What is a sales sequence?

A sales sequence is a pre-planned series of outreach touchpoints sent to a prospect over a set period. Each step uses a different angle or channel to increase the chance of getting a reply.

A sales sequence is a pre-planned series of outreach touchpoints — emails, LinkedIn messages, calls, or tasks — sent to a prospect over a defined period. Each step is spaced a set number of days apart and uses a different angle or value point to maximise the chance of receiving a reply.

Why use a sequence instead of a single email?

Most outbound replies don't come on the first touch. Research consistently shows the majority of positive responses come on the 3rd to 5th touch, weeks after the first email was sent. A single email to a cold prospect leaves most of the potential pipeline untouched.

A sequence automates the follow-up cadence so no prospect falls through the cracks. The SDR or agent doesn't need to remember to follow up — the system does it automatically on schedule.

What does a typical sales sequence look like?

A standard B2B outbound sequence runs 4–6 steps over 2–3 weeks:

Step 1 (Day 1): First email. Personalised, short, specific to the prospect's company. One clear question or CTA.

Step 2 (Day 4–5): LinkedIn connection request or profile visit. Adds a second channel and warm signal before the next email.
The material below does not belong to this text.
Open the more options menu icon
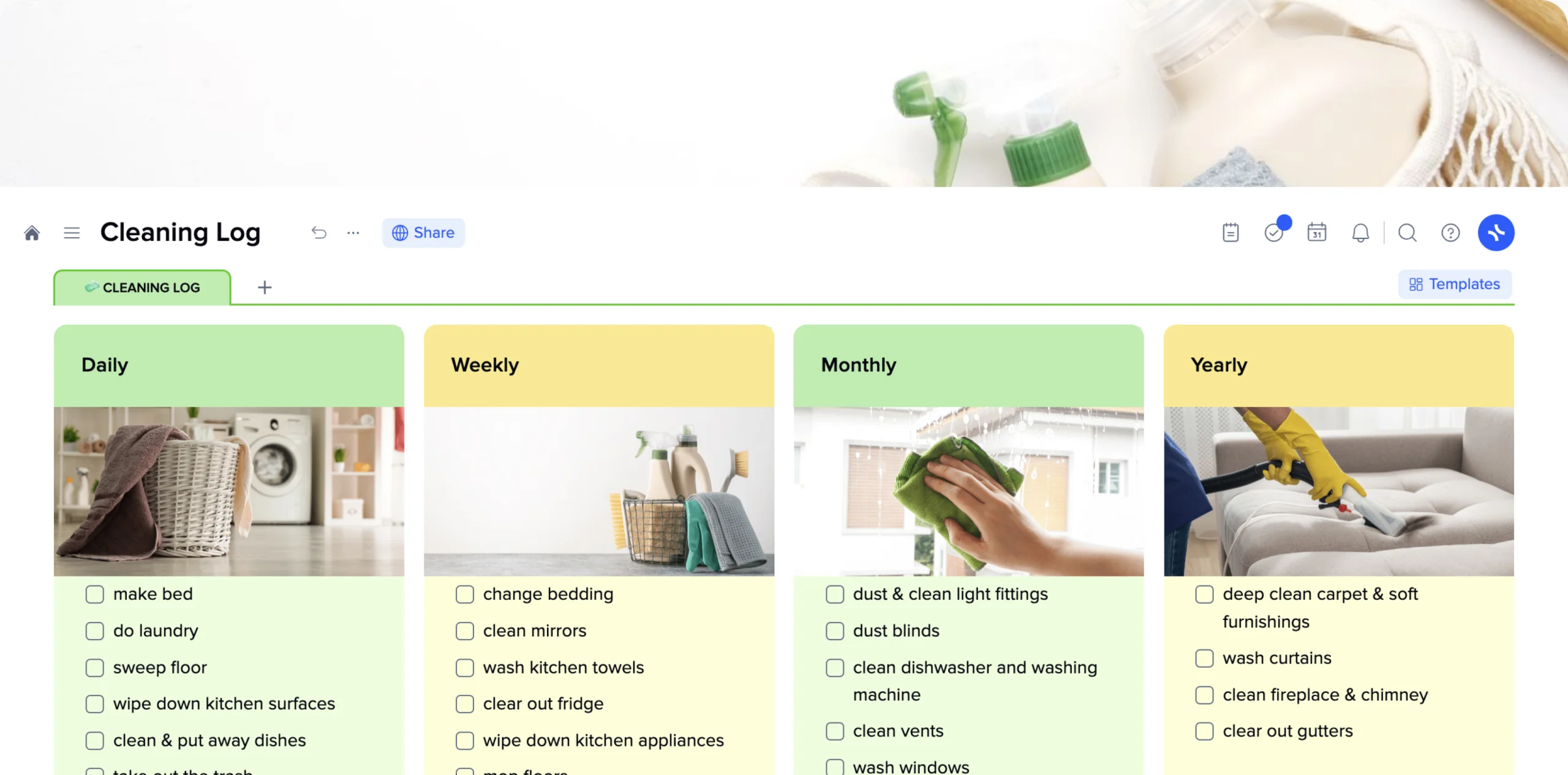The height and width of the screenshot is (775, 1568). click(354, 233)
Step 3 (Day 7–8): Follow-up email. A different angle — a case study, a relevant insight, or a reframe of the original value proposition.
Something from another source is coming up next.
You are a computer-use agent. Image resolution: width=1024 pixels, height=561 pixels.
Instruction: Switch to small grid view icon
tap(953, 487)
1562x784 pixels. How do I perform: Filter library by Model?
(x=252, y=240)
Step 4 (Day 12–14): Second follow-up. Often shorter — a one or two sentence check-in with a softer ask.

Step 5 (Day 18–21): Break-up email. Acknowledges this is the last touch, removes pressure, often generates replies from prospects who were interested but never responded.

What makes a good sequence?

Each step should offer a different reason to respond. A sequence where every step says "following up on my previous email" is not a sequence — it's a series of identical asks. Effective sequences vary the angle: problem-led, solution-led, social proof, relevance signal, direct ask.

Personalisation at step 1 is critical. Automation handles steps 2–5, but the first email should reference something specific to the prospect's company, role, or current situation.

How do AI agents run sequences?

An AI SDR handles the full sequence lifecycle: it finds prospects that match the ICP, researches each account, writes the personalised first touch, enrolls the prospect in the sequence, and executes each subsequent step automatically on schedule. Replies are handled by the Account Executive. The agent doesn't wait for a human to prompt each step.

Coaching notes written by a supervisor ("always include a specific compliance stat in step 3 for healthcare prospects") become memory blocks that shape how future sequences are written. The sequences compound over time as the agent learns what works.

When should a sequence stop?

A sequence ends when: the prospect replies (positively or negatively), they opt out, or the final step is sent with no response. Prospects who don't reply to the break-up email are typically moved to a low-cadence re-engagement list rather than removed permanently.